[DO THIS] Copy out, without any change, the lines of the listing below from the line that contains "Viewport: 182px width, 157px" through the line that contains "pyautogui.click(x=34, y=19)", including both of those lines.

Word and item position listing
....
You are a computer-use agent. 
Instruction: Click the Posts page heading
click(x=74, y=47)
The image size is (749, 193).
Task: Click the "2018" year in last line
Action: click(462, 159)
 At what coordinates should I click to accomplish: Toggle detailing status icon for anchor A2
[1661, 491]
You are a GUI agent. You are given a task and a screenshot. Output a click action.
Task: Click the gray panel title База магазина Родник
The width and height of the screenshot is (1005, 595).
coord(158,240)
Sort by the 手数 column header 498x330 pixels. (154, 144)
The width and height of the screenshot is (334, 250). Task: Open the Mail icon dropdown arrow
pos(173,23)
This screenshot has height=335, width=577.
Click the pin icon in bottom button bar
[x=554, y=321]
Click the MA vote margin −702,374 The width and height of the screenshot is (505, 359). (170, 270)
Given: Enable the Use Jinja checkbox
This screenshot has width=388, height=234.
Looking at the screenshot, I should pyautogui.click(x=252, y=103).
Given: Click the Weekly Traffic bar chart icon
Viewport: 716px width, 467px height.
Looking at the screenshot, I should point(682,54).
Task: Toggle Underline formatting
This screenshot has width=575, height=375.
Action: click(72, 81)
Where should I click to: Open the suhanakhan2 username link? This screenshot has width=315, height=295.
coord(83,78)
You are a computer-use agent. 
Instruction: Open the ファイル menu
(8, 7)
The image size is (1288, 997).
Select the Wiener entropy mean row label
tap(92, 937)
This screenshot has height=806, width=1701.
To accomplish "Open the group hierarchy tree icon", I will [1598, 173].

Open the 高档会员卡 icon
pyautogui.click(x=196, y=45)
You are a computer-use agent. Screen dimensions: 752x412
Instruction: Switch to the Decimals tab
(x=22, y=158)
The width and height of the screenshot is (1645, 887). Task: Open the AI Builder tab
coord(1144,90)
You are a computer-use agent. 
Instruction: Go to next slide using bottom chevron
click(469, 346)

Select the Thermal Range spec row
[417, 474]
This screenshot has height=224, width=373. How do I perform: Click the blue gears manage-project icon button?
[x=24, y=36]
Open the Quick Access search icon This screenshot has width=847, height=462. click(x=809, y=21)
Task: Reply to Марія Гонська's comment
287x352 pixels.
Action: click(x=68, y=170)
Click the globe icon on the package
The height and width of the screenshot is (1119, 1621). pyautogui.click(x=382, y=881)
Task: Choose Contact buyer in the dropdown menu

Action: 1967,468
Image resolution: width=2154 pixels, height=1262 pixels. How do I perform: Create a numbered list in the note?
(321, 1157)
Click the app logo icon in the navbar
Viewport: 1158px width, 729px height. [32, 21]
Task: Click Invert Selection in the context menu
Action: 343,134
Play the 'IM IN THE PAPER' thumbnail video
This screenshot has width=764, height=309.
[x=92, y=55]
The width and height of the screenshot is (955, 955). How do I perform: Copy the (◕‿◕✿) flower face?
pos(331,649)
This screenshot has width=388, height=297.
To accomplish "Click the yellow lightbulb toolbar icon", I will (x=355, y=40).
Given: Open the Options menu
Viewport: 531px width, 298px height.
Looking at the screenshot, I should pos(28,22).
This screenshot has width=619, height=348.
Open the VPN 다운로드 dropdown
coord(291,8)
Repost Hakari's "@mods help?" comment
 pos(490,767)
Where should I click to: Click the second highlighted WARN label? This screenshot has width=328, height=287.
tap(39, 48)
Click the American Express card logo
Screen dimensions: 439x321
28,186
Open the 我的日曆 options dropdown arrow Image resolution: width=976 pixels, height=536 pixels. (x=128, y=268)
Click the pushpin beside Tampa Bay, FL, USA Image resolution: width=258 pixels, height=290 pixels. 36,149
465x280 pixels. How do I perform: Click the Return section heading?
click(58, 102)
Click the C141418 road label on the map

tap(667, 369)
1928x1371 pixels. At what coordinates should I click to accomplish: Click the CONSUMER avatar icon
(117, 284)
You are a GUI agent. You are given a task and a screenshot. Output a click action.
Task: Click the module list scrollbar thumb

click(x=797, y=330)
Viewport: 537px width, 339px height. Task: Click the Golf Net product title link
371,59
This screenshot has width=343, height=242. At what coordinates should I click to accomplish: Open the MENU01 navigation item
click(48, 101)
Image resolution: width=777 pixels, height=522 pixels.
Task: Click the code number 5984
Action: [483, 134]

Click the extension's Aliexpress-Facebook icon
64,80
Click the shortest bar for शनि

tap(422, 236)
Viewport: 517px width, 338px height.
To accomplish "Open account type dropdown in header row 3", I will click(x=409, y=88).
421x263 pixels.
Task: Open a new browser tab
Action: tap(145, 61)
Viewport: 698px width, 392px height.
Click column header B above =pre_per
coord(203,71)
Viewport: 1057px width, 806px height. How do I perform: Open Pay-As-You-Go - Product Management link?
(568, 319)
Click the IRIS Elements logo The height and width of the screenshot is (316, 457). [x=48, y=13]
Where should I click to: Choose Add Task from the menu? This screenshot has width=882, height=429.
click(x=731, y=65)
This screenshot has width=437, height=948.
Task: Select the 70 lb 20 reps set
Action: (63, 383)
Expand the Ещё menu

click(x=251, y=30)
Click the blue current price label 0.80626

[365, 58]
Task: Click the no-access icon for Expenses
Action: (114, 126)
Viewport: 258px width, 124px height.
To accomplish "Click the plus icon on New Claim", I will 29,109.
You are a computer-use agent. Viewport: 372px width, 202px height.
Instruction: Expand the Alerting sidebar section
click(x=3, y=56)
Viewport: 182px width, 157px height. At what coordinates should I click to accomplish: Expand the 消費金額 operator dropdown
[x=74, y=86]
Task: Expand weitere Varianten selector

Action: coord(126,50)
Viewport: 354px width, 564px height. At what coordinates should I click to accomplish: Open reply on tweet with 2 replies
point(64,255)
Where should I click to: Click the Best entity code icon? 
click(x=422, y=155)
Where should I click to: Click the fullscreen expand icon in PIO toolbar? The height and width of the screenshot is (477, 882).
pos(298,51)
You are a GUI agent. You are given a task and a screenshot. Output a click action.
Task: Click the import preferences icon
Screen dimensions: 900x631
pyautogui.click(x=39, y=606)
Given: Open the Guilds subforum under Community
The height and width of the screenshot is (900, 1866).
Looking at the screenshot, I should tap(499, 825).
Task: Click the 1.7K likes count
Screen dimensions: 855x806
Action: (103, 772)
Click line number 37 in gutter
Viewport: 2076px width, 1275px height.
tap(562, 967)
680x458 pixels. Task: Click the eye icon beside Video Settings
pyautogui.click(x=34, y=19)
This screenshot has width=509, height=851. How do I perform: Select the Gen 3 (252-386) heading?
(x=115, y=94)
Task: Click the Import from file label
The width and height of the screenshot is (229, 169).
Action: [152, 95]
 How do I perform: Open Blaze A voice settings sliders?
....
[FULL OUTPUT]
Viewport: 182px width, 157px height. At what coordinates should I click to accomplish: Expand the 消費金額 operator dropdown
[x=74, y=86]
Task: Expand weitere Varianten selector

Action: coord(126,50)
Viewport: 354px width, 564px height. At what coordinates should I click to accomplish: Open reply on tweet with 2 replies
point(64,255)
Where should I click to: Click the Best entity code icon? 
click(x=422, y=155)
Where should I click to: Click the fullscreen expand icon in PIO toolbar? The height and width of the screenshot is (477, 882).
pos(298,51)
You are a GUI agent. You are given a task and a screenshot. Output a click action.
Task: Click the import preferences icon
Screen dimensions: 900x631
pyautogui.click(x=39, y=606)
Given: Open the Guilds subforum under Community
The height and width of the screenshot is (900, 1866).
Looking at the screenshot, I should tap(499, 825).
Task: Click the 1.7K likes count
Screen dimensions: 855x806
Action: (103, 772)
Click line number 37 in gutter
Viewport: 2076px width, 1275px height.
tap(562, 967)
680x458 pixels. Task: Click the eye icon beside Video Settings
pyautogui.click(x=34, y=19)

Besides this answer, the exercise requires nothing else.